The Death with Dignity Act is a piece of legislation that has passed in 6 states including California, Colorado, Montana, Oregon, Vermont, Washington and Washington DC. The Death with Dignity Act gives physicians the ability to prescribe a lethal, humane, medical cocktail, to be self-administered, to terminally-ill patients with 6 months or less to live. While this might seem crude and barbaric to some Americans, this act has drawn select citizens from neighboring states, in the hope of a death on their terms.

This is a question of autonomy. the right to choose how your story merges with the end of your life. Every human should have the right to mercy. This legislation is in preparation for worst-case scenarios making the passing of loved ones as pain-free, timely, and humane as possible.

While this legislation has the possibility to change the lives of thousands for the better this is legislation that hits close to home for my family. Having a family history of early onset Alzheimer’s on one side and cancer on the other, this legislation alleviates pain not only for my closest family members, but also potentially my own.

By legalizing the Death with Dignity Act nationally, thousands of suffering citizens will have the opportunity to die on their terms. With that said, very few pursue these end of life drugs. According to the Oregon Death with Dignity Act Data summary of 2016, 204 Oregonians suffering from terminal illnesses or diseases were prescribed these drugs in 2016 and just over 50% percent actually used them. This evidence provides proof that assisted suicide has not been normalized.  It is not being utilized as an “easy out” for depressed people as some opponents of this act might have you think. This low percent shows that often people change their mind but for those who need it, it is crucial.

Only the individual can calculate this equation: is my quality of life so diminished that death would be welcome? There is no algorithm.  Some politicians have claimed that this legislation will force the hand of terminally ill to take these meds because of the potential pressure from their families.  To say this decision is complex is an understatement. It is never an easy decision. However, the crude idea of siblings or adult children forcing their terminally ill loved one to take life-ending meds is not only a horrific concept, but nationwide, over the past 15 years, there have been zero cases of this.

(EXPLORE THE MATERIAL):
(A) Answer these from the piece on the Death with Dignity Act:
(i) How long must a terminally ill patient have left to live to be prescribed the drugs?
(ii) What two illnesses run in the writer's family?
(iii) How many Oregonians were prescribed these drugs in 2016?
(B) From the piece on the Death with Dignity Act, return the part that opens with the words containing "This is a question" and closes with "potentially my own.".
The material after this point comes from a different source.

(DATA):
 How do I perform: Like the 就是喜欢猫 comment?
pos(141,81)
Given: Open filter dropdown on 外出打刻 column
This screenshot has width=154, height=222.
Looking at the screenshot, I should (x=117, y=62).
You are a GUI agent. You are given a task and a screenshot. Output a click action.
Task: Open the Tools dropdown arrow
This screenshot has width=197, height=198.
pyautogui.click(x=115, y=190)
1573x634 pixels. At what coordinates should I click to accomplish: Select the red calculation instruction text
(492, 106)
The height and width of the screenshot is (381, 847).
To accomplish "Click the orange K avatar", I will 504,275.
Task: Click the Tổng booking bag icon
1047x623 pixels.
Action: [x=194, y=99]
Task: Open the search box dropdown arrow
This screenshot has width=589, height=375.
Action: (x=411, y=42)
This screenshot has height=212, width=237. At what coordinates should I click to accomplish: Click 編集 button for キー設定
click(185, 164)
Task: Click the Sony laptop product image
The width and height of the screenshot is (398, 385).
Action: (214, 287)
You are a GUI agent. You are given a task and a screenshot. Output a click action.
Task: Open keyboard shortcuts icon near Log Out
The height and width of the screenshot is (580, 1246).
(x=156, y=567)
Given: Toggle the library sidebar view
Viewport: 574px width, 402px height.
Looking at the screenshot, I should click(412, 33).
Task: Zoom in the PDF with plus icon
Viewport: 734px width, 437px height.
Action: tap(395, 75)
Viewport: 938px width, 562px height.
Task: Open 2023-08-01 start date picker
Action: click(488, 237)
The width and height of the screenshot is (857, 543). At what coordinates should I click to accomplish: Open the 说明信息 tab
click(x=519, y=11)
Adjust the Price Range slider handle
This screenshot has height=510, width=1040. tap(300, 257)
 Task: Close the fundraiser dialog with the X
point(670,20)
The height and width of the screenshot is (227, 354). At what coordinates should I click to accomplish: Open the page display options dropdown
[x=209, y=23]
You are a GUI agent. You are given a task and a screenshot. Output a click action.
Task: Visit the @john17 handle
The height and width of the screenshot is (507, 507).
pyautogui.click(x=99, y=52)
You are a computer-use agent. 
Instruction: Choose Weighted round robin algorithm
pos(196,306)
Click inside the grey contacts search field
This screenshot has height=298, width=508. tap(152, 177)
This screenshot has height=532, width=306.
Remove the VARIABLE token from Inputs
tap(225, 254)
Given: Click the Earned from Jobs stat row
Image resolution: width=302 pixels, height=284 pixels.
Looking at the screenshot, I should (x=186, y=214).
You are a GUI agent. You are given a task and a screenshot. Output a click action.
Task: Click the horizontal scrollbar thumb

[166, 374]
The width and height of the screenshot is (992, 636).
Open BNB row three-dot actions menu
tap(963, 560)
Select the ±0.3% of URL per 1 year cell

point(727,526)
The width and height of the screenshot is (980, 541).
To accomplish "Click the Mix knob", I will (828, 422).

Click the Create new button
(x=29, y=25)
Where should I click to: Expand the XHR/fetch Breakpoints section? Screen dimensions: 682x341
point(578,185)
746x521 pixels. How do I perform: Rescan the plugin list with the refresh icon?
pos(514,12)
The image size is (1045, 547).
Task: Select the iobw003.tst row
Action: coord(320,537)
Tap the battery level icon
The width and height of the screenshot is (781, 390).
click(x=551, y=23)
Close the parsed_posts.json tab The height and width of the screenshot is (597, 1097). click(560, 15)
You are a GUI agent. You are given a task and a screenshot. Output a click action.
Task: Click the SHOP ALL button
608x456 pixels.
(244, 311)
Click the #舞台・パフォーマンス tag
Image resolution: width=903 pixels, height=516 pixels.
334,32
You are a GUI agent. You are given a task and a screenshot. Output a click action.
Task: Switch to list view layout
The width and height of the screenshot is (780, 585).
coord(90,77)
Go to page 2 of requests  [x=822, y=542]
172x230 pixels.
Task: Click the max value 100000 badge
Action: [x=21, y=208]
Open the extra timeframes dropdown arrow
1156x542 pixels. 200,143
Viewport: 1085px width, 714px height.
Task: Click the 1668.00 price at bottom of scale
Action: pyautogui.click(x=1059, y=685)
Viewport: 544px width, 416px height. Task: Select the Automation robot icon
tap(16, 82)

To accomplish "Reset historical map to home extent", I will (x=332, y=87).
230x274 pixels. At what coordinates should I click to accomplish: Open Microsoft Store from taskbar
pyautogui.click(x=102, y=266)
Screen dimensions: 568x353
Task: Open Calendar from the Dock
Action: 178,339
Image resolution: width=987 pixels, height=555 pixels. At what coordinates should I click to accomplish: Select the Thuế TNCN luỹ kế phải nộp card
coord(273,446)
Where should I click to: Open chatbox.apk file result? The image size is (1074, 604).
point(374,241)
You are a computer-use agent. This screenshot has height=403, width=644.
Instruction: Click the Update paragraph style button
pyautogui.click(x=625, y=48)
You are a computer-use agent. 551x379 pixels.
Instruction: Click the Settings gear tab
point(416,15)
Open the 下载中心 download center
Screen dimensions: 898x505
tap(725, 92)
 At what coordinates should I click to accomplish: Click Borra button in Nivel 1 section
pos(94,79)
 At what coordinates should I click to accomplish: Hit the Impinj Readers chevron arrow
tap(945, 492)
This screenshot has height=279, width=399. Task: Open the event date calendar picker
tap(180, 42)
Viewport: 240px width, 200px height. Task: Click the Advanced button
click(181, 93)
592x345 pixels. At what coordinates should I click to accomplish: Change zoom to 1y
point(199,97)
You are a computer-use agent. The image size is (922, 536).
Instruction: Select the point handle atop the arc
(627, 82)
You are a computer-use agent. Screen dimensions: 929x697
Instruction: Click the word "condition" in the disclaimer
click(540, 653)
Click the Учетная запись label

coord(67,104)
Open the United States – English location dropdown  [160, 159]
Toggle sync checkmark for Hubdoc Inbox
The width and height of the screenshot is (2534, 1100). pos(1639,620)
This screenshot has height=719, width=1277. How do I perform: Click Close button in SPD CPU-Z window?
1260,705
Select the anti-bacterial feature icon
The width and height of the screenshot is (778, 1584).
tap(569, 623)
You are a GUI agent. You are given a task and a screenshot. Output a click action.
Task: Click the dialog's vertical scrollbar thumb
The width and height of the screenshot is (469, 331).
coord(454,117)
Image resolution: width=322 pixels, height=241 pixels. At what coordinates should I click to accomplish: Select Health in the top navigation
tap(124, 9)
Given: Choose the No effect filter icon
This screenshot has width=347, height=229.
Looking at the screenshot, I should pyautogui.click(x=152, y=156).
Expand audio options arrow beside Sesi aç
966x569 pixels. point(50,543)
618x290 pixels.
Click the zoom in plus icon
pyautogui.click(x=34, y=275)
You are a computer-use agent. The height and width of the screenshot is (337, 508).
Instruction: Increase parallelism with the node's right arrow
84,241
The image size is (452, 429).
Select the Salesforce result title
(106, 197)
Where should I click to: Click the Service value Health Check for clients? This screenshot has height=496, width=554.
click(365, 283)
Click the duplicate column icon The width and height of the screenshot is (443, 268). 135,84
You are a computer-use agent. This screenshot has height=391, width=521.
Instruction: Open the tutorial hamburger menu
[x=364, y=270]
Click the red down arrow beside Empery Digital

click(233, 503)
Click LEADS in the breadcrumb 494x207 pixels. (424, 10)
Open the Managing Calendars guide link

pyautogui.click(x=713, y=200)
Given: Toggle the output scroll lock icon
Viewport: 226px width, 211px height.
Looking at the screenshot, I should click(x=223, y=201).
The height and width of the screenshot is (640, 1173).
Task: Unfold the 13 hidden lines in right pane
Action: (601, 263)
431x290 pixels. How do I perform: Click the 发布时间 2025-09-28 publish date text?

(EXERCISE RESULTS):
(A)
(i) 6 months or less
(ii) Early onset Alzheimer's on one side and cancer on the other
(iii) 204

(B)
This is a question of autonomy. the right to choose how your story merges with the end of your life. Every human should have the right to mercy. This legislation is in preparation for worst-case scenarios making the passing of loved ones as pain-free, timely, and humane as possible.

While this legislation has the possibility to change the lives of thousands for the better this is legislation that hits close to home for my family. Having a family history of early onset Alzheimer’s on one side and cancer on the other, this legislation alleviates pain not only for my closest family members, but also potentially my own.